Makati enforcers now ‘armed’

Close monitoring With their body-worn cameras, traffic enforcers of Makati City, such as the one pictured manning the Buendia-Osmeña Avenue intersection yesterday, will have video footage to support the traffic citation tickets they issue. JOHN HENRY DODSON

The traffic enforcers of Makati City under its Public Safety Department (PSD) can now “shoot back” — not with guns but with the body cameras they had been equipped with by the administration of Mayor Abby Binay.

With many motorists “arming” themselves with dashboard cameras and with almost anyone with a mobile phone capable of posting viral videos” online, the body-worn cameras of Makati’s enforcers tend to equalize the field.

Mayor Binay said the 180 units of cameras the city procured are now fully operational and are being used by on-duty PSD traffic officers.

“Aside from deterring our enforcers from engaging in any form of bribery and corruption, the body-worn cameras will also clearly show whether or not an apprehension has been done correctly,” the mayor pointed out.

Binay said cases of motorists accusing enforcers of abusive behavior can be quickly confirmed or disproved since operators at the command center are able to see exactly what is being seen by their colleagues in the field.

She also cited the system’s potential as a feedback mechanism on the health and safety risks faced by both motorists and PSD personnel, which may eventually be considered in policy-making and in crafting road safety interventions.

The mayor said the provision of body cameras is part of the city government’s thrust to utilize modern tools of technology to enhance efficiency and transparency in its programs and services.

“The city government has invested in high-tech live video recording and wireless transmission equipment for traffic management and related operations of PSD to ensure faster response and prompt action during emergency situations, including road accidents and crimes in progress,” Binay said.

Through the body-worn cameras, the location of traffic officers wearing them can be identified, thus facilitating strategic personnel deployment during critical operations, she noted.

The cameras and wireless transmission system were developed by British company Digital Barriers and is widely used in the UK, USA, and Asia.

Each camera comes with a built-in microphone, at least 32 GB built-in TF memory, and 3G/4G real-time transmission, among other features.

The Makati Command Control and Communications Center (C3) currently serves as the command and monitoring station for traffic-related operations facilitated by the body cameras.

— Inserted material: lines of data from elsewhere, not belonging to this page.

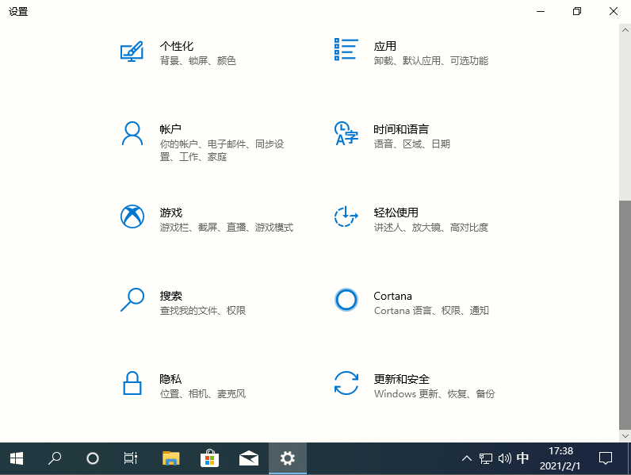Open the 更新和安全 settings link

pos(401,379)
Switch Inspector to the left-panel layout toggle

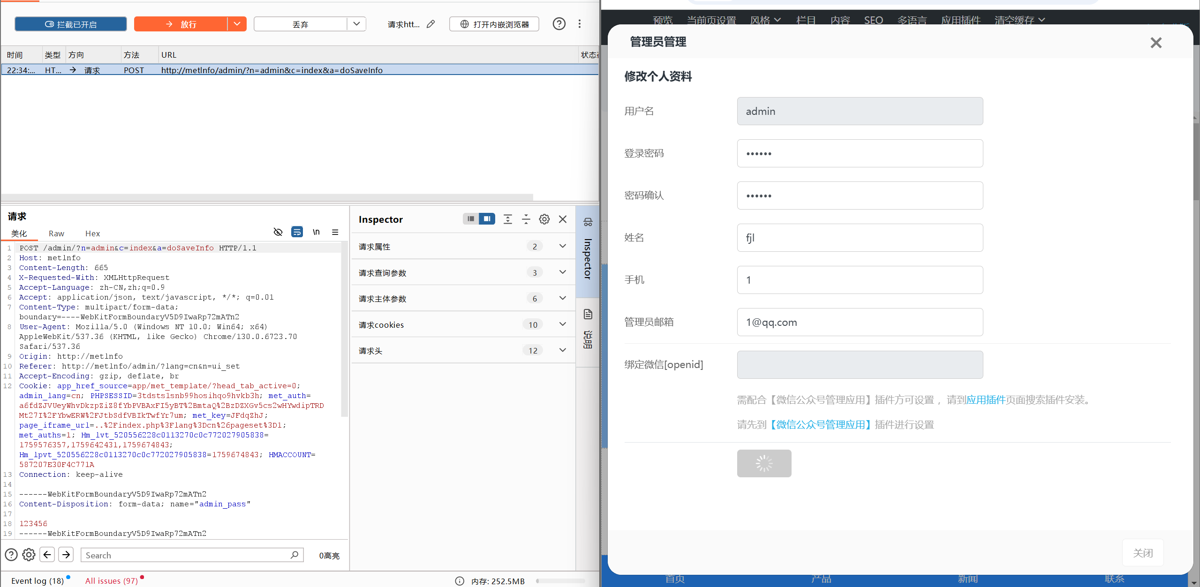[x=471, y=218]
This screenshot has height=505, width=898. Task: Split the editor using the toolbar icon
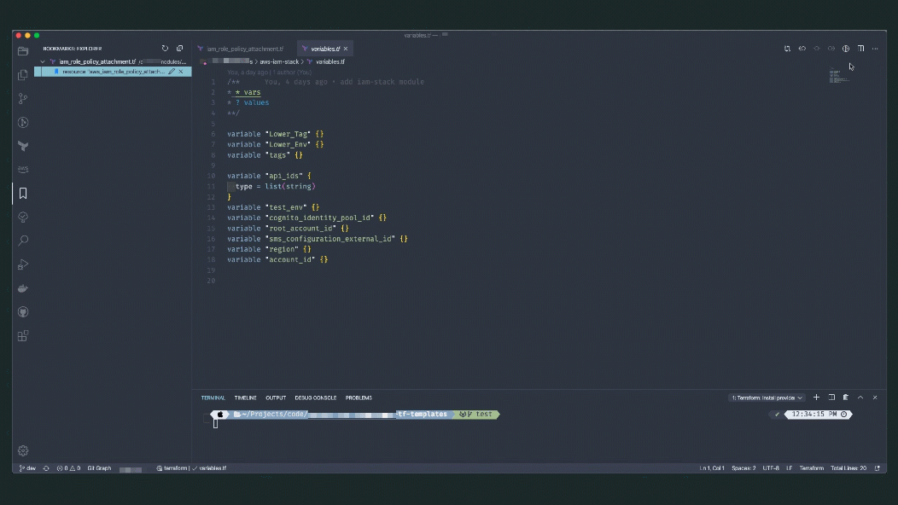pyautogui.click(x=862, y=49)
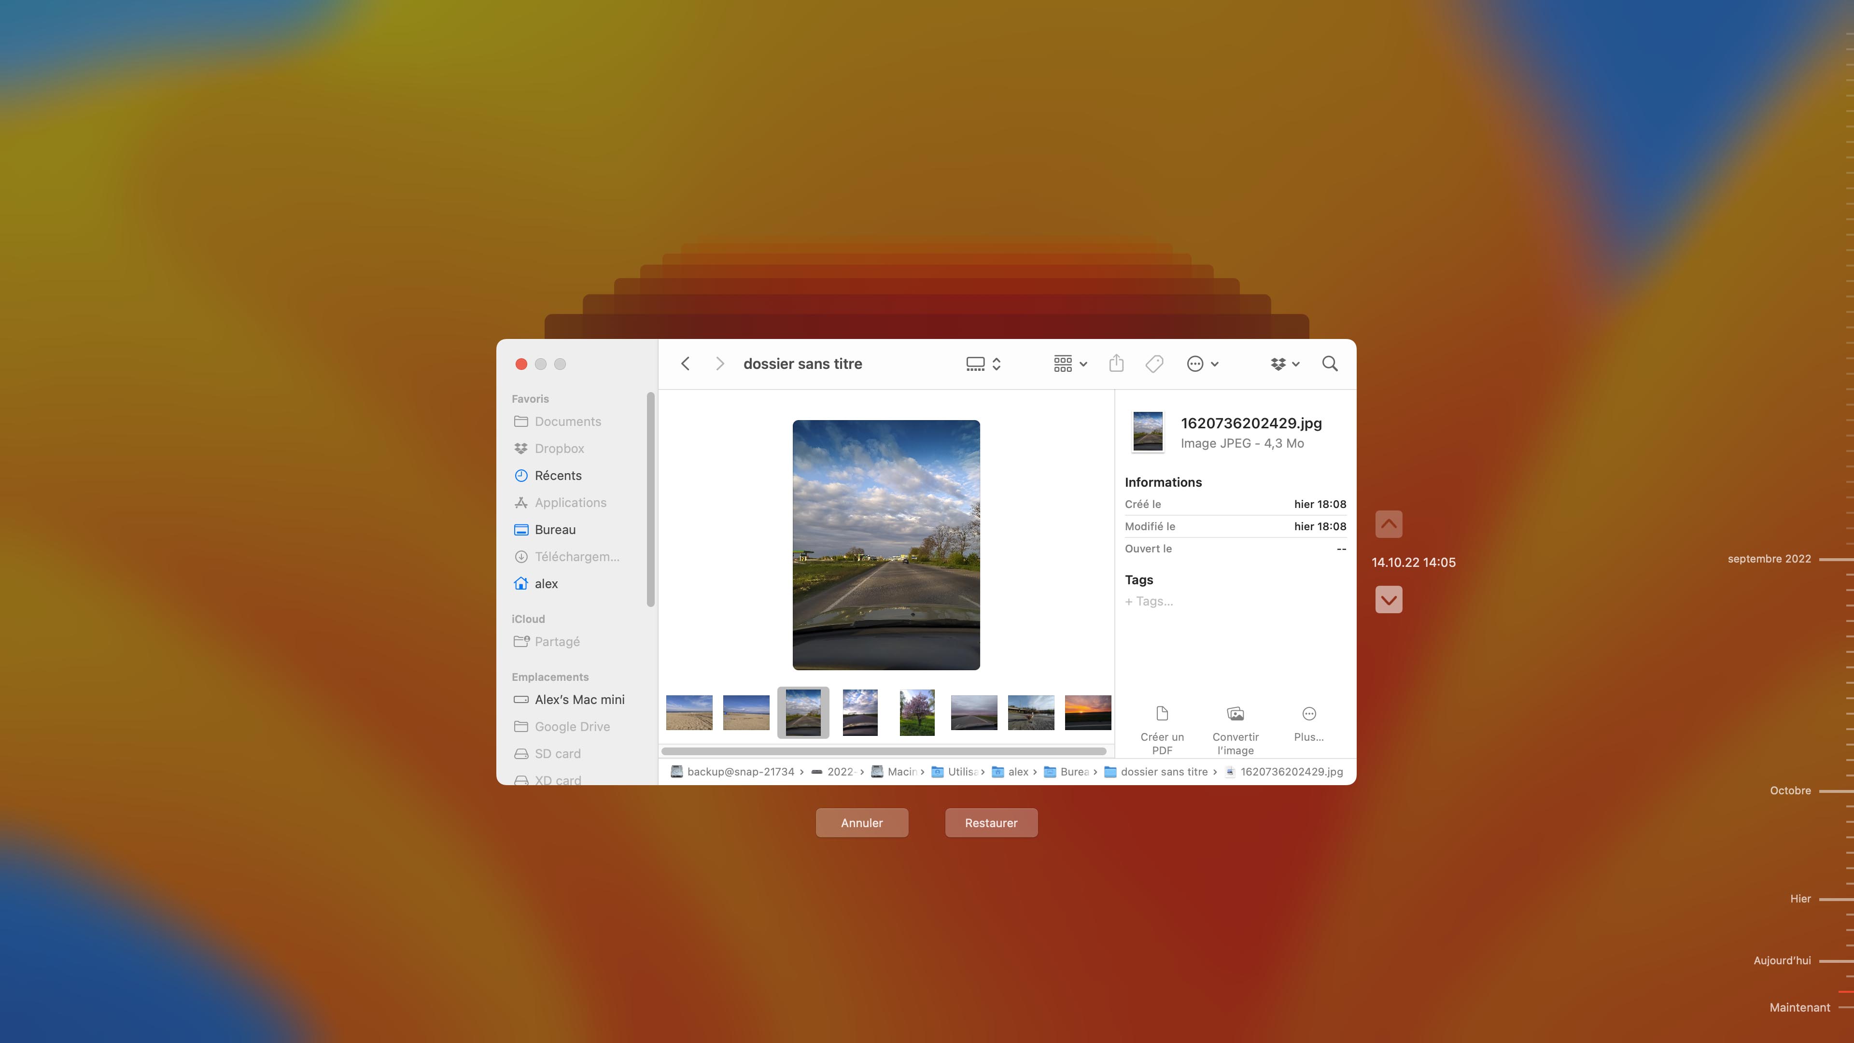
Task: Click the Restaurer button
Action: 991,823
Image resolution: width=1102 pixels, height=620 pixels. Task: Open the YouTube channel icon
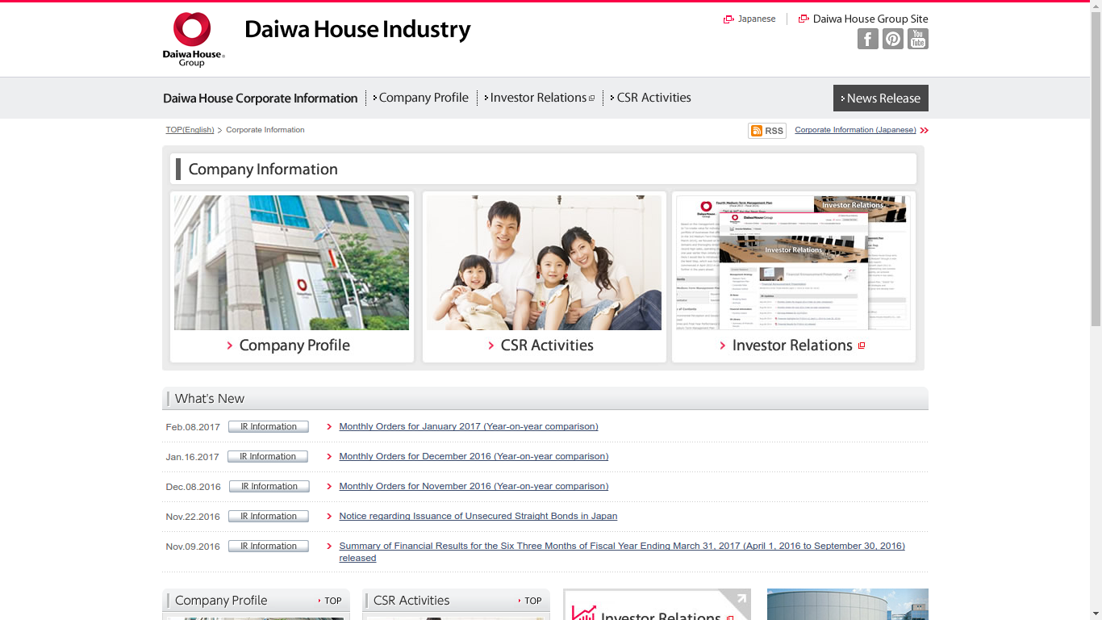[x=917, y=38]
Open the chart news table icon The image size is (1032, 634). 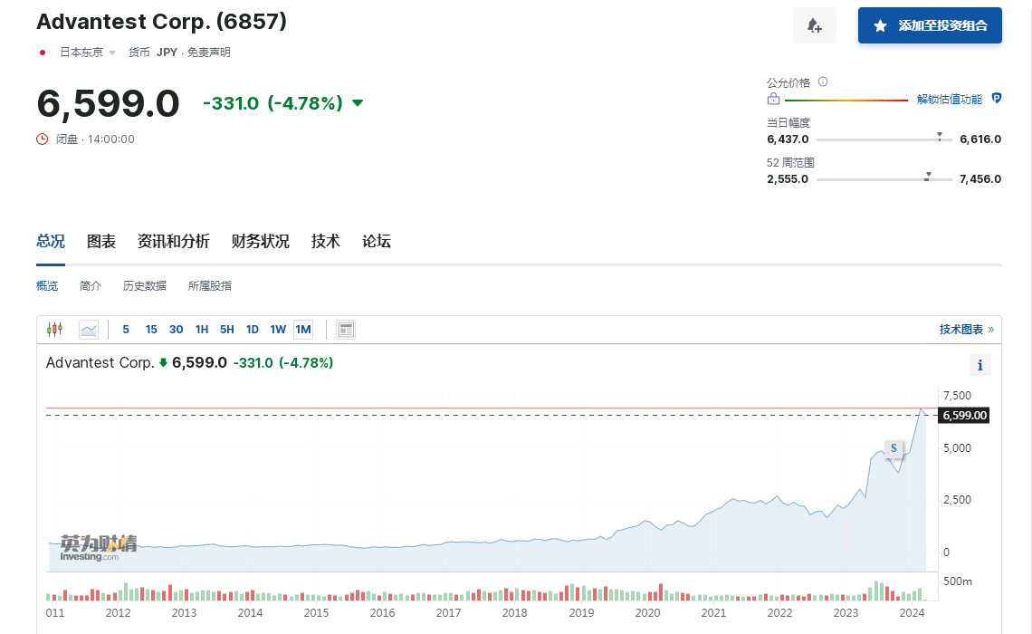pos(345,330)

The monitoring system is powered by EdgeVis Live, a video transmission platform using technology developed by the said company.

C3 Technical support personnel are in-charge of the live monitoring of the cameras, which allow real-time video streaming from field personnel deployed to various parts of the city. When fully charged, the body-worn cameras can record for up to eight hours straight, according to its specifications.

With user-friendly features, including being able to run on Internet data of local cellular networks, the cameras can be used by traffic officers to signal critical incidents to the C3. By pressing its “streaming alert button,” the wireless device can signal the operator at the command center to view the live footage and take appropriate action.

A dedicated PSD office, on the other hand, houses the docking stations and the web-based storage server of the body cameras.